Star Trek has far too many plot-enabling devices by now. So far, the transporters can duplicate objects, split people in two, combine two different people, and oh yeah, reverse the aging process. Not to mention the rampant use of time travel to work miracles. There's no rigid set of limitations on the capabilities of the protagonists, and that's why the next Star Trek series is going to be a prequel. You can write stronger stories when you don't have a universe where 99% of conflicts can be resolved through magic. -- Nick Bensema

Which, I believe, makes Star Trek writing a classic example of the "slippery slope".
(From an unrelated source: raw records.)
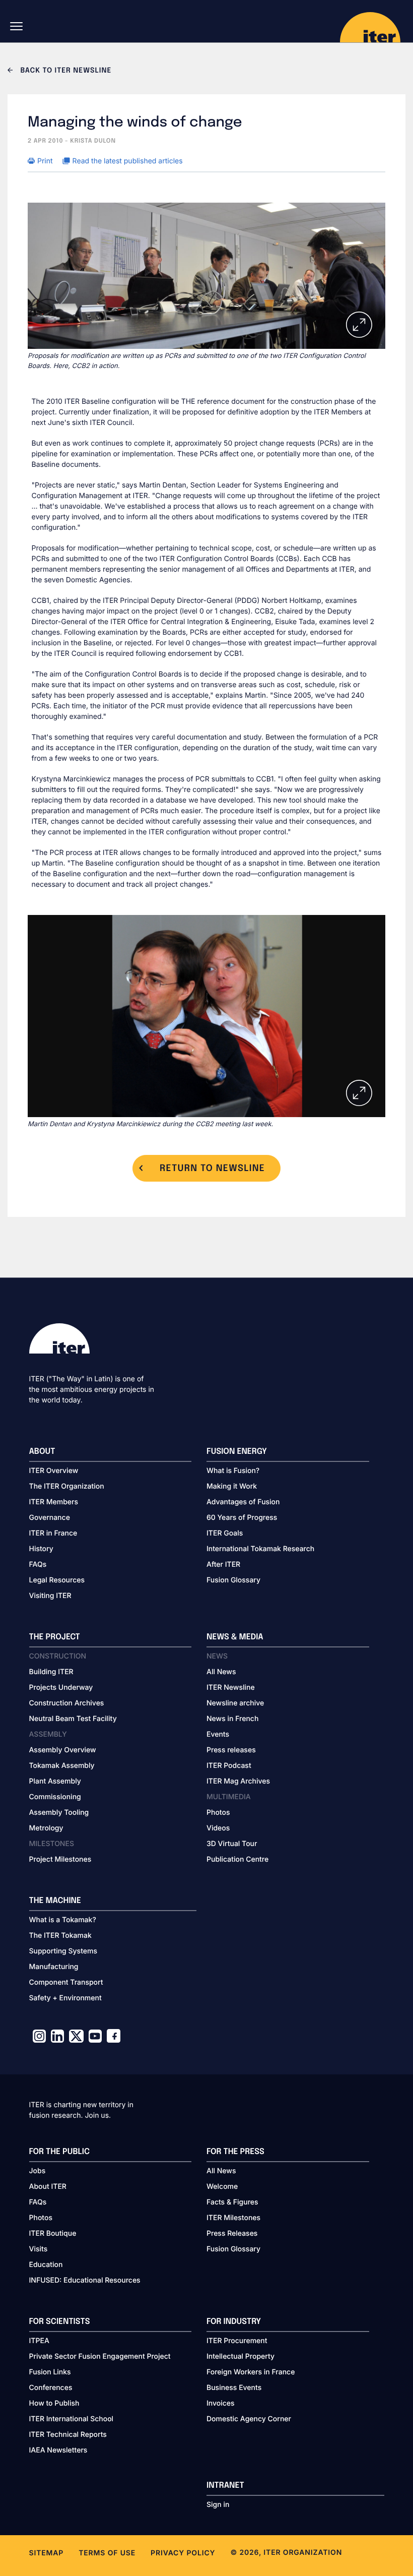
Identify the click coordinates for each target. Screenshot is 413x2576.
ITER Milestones (233, 2218)
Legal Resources (57, 1580)
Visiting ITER (50, 1595)
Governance (49, 1517)
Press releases (231, 1750)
Star Trek is only a TV show.

Your point?

That there are other TV shows?


The positronic brain of Isaac Asimov's robot stories might be a Plot Enabling Device. When someone asked him how the positronic brains were supposed to work, and why positronics should be superior to electronics for the job, he said he simply didn't know.

But the implications are effectively nil. Daneel's brain could be an artifact of pure bolognium, but that wouldn't require any changes to the plot at all. It's scenery.


I'm bothered by the lack of demarkation here. Space fiction has two fundamental questions that must be addressed in some way (1) how do we get somewhere interesting? ( Answers: FTL, Warp drive, Warp Points, Hyper Drive, Improbability Drive, Bergenholms ....) (2) how do we talk to the people we meet there? (Answers: Universal Translators, Lens, Babel fish....)

If that's what a Plot Enabling Device is, then the term should exclude plot elements (i.e. the Death Star, which is the motivation for the action in A New Hope) and Sonic Screwdrivers (teleporters, and other magic gizmos applied to various predicaments).


I'd always thought the Brian-falling-off-the-tower thing was a reference to one of the temptations of Christ - where the devil urges him to prove himself the son of God by jumping off a tower and having God dispatch his angels to catch him?


A related term used in The Science Of Disc World (by Terry Pratchet, Ian Stewart and Jack Cohen) is Narrativium Substance. A substance present in the universe of most fantasy and obviously many science fiction universes, that facilitates the narrative story line.